- [Work order] Once you find the line with "Image resolution: width=590" in the data that follows, repeat it and every line after it exactly, through the line with "You are a GUI".

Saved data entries
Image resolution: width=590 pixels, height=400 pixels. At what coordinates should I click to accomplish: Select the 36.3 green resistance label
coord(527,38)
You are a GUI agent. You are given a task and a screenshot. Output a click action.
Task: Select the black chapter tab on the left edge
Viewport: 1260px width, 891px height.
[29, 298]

---

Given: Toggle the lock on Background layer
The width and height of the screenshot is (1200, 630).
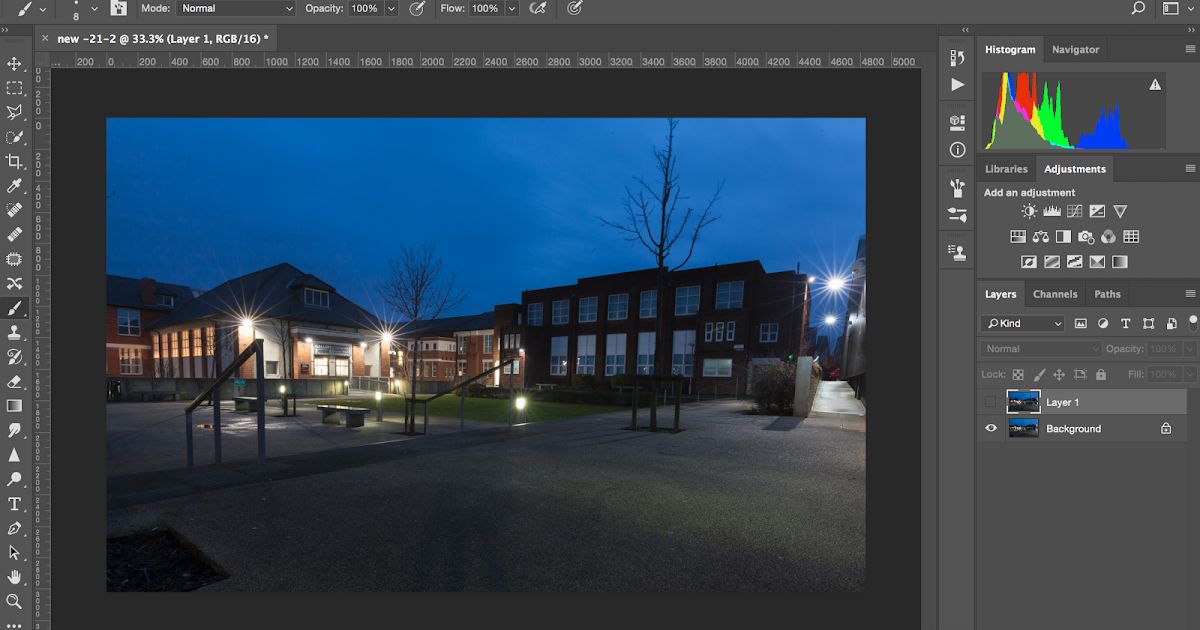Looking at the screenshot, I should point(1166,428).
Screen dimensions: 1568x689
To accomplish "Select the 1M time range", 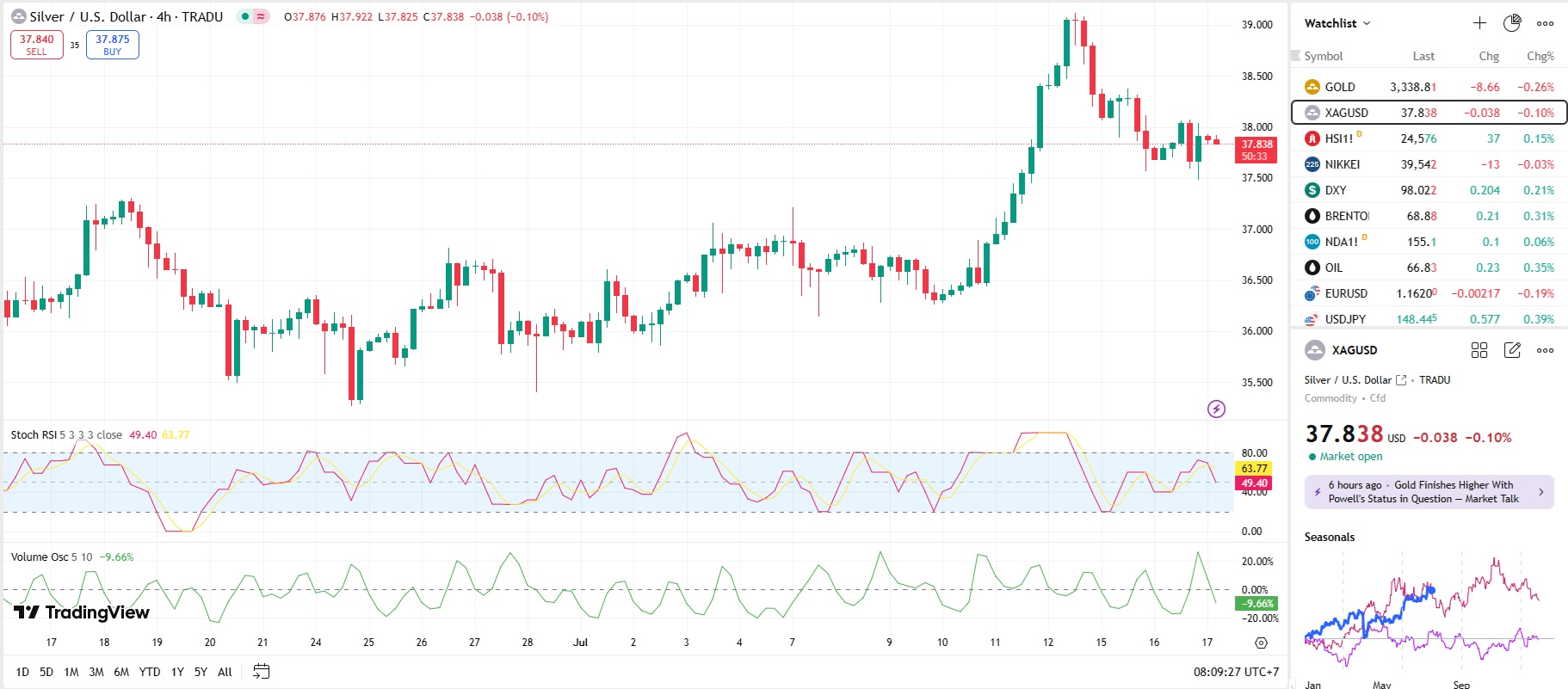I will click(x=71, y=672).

- [Response below]
Image resolution: width=590 pixels, height=400 pixels. At what coordinates should I click to accomplish: Select the 36.3 green resistance label
coord(527,38)
You are a GUI agent. You are given a task and a screenshot. Output a click action.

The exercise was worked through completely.